*WHAT YOU HAVE TO DO*.
The response should hold every record from the listing that follows, verbatim, and no pictures.

*PROVIDED RECORDS*.
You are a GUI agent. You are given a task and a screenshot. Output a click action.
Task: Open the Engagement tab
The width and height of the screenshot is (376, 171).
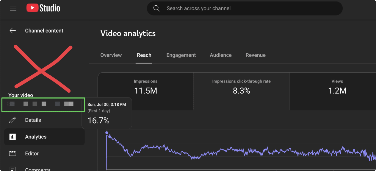[181, 55]
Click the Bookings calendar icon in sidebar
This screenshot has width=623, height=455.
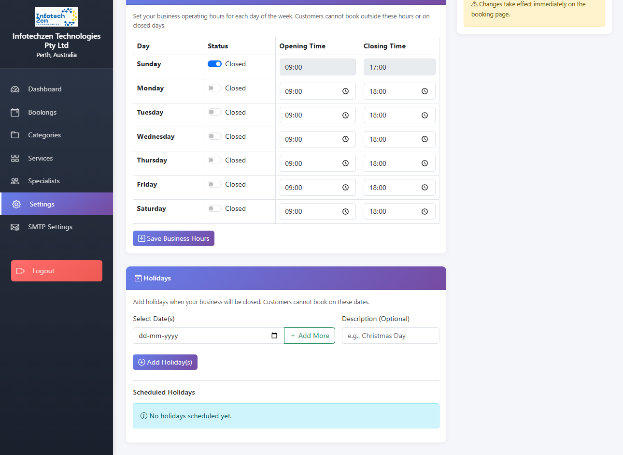pos(15,112)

*TASK RESPONSE*.
You are a GUI agent. You are given a task and a screenshot. Output a click action.
Task: Open the Engagement tab
The width and height of the screenshot is (376, 171).
[181, 55]
Click the Bookings calendar icon in sidebar
This screenshot has width=623, height=455.
pos(15,112)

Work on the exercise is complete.